| Activity |
Set the records down again in full, with every word kept.

○ ○ ○ ○ ○

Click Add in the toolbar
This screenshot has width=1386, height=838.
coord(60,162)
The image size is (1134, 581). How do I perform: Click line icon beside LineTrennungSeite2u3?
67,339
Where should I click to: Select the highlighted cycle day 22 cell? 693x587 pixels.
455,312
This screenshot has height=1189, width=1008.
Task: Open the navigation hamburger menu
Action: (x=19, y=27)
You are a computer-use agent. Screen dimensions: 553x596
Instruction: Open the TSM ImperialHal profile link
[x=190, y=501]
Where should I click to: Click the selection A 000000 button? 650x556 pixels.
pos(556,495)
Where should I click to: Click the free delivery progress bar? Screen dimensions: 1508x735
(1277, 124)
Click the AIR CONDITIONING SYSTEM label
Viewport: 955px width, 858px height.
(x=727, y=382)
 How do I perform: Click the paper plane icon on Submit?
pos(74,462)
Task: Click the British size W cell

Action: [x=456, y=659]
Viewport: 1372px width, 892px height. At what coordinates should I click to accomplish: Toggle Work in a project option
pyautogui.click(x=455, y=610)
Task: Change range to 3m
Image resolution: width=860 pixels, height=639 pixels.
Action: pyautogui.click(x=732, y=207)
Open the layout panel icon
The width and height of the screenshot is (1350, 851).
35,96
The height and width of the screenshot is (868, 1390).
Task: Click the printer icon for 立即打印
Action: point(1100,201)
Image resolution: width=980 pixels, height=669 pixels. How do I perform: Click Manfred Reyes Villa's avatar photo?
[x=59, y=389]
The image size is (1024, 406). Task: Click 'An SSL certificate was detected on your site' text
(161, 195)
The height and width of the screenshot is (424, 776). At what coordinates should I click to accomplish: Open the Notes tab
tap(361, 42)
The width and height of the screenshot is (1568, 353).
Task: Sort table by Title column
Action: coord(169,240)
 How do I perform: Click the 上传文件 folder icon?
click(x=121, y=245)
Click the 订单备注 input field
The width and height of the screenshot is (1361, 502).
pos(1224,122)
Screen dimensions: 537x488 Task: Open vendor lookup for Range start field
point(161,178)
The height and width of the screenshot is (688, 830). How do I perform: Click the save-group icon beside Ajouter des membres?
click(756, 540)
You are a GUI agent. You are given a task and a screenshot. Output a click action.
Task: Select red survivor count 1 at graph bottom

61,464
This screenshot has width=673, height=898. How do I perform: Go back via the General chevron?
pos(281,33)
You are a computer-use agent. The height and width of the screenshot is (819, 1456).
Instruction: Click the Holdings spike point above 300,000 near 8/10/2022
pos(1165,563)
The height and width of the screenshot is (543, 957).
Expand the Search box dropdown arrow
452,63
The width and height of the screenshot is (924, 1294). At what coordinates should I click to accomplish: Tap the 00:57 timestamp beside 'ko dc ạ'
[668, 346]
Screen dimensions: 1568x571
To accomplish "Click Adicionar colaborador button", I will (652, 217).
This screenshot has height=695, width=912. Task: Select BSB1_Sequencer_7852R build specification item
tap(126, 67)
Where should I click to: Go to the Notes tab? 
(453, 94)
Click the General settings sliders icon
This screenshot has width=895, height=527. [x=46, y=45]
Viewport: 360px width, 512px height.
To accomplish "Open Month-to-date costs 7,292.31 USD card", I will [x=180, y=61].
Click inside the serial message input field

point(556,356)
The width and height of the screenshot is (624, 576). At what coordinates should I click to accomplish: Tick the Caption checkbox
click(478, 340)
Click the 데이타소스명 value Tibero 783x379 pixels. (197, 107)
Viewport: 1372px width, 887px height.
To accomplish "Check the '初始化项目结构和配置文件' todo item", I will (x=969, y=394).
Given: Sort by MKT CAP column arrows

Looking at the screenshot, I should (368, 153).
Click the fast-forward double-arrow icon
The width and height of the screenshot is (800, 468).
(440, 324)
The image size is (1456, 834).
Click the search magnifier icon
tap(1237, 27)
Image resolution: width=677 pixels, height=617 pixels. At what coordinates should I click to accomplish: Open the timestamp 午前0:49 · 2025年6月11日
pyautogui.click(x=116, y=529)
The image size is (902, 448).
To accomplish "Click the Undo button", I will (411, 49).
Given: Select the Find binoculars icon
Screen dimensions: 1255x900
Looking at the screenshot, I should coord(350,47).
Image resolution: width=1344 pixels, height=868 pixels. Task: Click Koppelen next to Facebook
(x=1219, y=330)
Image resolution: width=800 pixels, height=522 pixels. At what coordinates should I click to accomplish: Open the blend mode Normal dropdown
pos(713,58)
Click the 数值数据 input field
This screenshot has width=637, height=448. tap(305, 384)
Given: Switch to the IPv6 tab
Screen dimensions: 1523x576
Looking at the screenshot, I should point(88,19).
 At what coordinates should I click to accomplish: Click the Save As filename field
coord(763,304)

○ ○ ○ ○ ○

| Solution for this problem |
Click Add in the toolbar
This screenshot has width=1386, height=838.
coord(60,162)
The image size is (1134, 581). How do I perform: Click line icon beside LineTrennungSeite2u3?
67,339
Where should I click to: Select the highlighted cycle day 22 cell? 693x587 pixels.
455,312
This screenshot has height=1189, width=1008.
Task: Open the navigation hamburger menu
Action: (x=19, y=27)
You are a computer-use agent. Screen dimensions: 553x596
Instruction: Open the TSM ImperialHal profile link
[x=190, y=501]
Where should I click to: Click the selection A 000000 button? 650x556 pixels.
pos(556,495)
Where should I click to: Click the free delivery progress bar? Screen dimensions: 1508x735
(1277, 124)
Click the AIR CONDITIONING SYSTEM label
Viewport: 955px width, 858px height.
(x=727, y=382)
 How do I perform: Click the paper plane icon on Submit?
pos(74,462)
Task: Click the British size W cell

Action: [x=456, y=659]
Viewport: 1372px width, 892px height. At what coordinates should I click to accomplish: Toggle Work in a project option
pyautogui.click(x=455, y=610)
Task: Change range to 3m
Image resolution: width=860 pixels, height=639 pixels.
Action: pyautogui.click(x=732, y=207)
Open the layout panel icon
The width and height of the screenshot is (1350, 851).
35,96
The height and width of the screenshot is (868, 1390).
Task: Click the printer icon for 立即打印
Action: point(1100,201)
Image resolution: width=980 pixels, height=669 pixels. How do I perform: Click Manfred Reyes Villa's avatar photo?
[x=59, y=389]
The image size is (1024, 406). Task: Click 'An SSL certificate was detected on your site' text
(161, 195)
The height and width of the screenshot is (424, 776). At what coordinates should I click to accomplish: Open the Notes tab
tap(361, 42)
The width and height of the screenshot is (1568, 353).
Task: Sort table by Title column
Action: coord(169,240)
 How do I perform: Click the 上传文件 folder icon?
click(x=121, y=245)
Click the 订单备注 input field
The width and height of the screenshot is (1361, 502).
pos(1224,122)
Screen dimensions: 537x488 Task: Open vendor lookup for Range start field
point(161,178)
The height and width of the screenshot is (688, 830). How do I perform: Click the save-group icon beside Ajouter des membres?
click(756, 540)
You are a GUI agent. You are given a task and a screenshot. Output a click action.
Task: Select red survivor count 1 at graph bottom

61,464
This screenshot has width=673, height=898. How do I perform: Go back via the General chevron?
pos(281,33)
You are a computer-use agent. The height and width of the screenshot is (819, 1456).
Instruction: Click the Holdings spike point above 300,000 near 8/10/2022
pos(1165,563)
The height and width of the screenshot is (543, 957).
Expand the Search box dropdown arrow
452,63
The width and height of the screenshot is (924, 1294). At what coordinates should I click to accomplish: Tap the 00:57 timestamp beside 'ko dc ạ'
[668, 346]
Screen dimensions: 1568x571
To accomplish "Click Adicionar colaborador button", I will (652, 217).
This screenshot has height=695, width=912. Task: Select BSB1_Sequencer_7852R build specification item
tap(126, 67)
Where should I click to: Go to the Notes tab? 
(453, 94)
Click the General settings sliders icon
This screenshot has width=895, height=527. [x=46, y=45]
Viewport: 360px width, 512px height.
To accomplish "Open Month-to-date costs 7,292.31 USD card", I will [x=180, y=61].
Click inside the serial message input field

point(556,356)
The width and height of the screenshot is (624, 576). At what coordinates should I click to accomplish: Tick the Caption checkbox
click(478, 340)
Click the 데이타소스명 value Tibero 783x379 pixels. (197, 107)
Viewport: 1372px width, 887px height.
To accomplish "Check the '初始化项目结构和配置文件' todo item", I will (x=969, y=394).
Given: Sort by MKT CAP column arrows

Looking at the screenshot, I should (368, 153).
Click the fast-forward double-arrow icon
The width and height of the screenshot is (800, 468).
(440, 324)
The image size is (1456, 834).
Click the search magnifier icon
tap(1237, 27)
Image resolution: width=677 pixels, height=617 pixels. At what coordinates should I click to accomplish: Open the timestamp 午前0:49 · 2025年6月11日
pyautogui.click(x=116, y=529)
The image size is (902, 448).
To accomplish "Click the Undo button", I will (411, 49).
Given: Select the Find binoculars icon
Screen dimensions: 1255x900
Looking at the screenshot, I should coord(350,47).
Image resolution: width=1344 pixels, height=868 pixels. Task: Click Koppelen next to Facebook
(x=1219, y=330)
Image resolution: width=800 pixels, height=522 pixels. At what coordinates should I click to accomplish: Open the blend mode Normal dropdown
pos(713,58)
Click the 数值数据 input field
This screenshot has width=637, height=448. tap(305, 384)
Given: Switch to the IPv6 tab
Screen dimensions: 1523x576
Looking at the screenshot, I should point(88,19).
 At what coordinates should I click to accomplish: Click the Save As filename field
coord(763,304)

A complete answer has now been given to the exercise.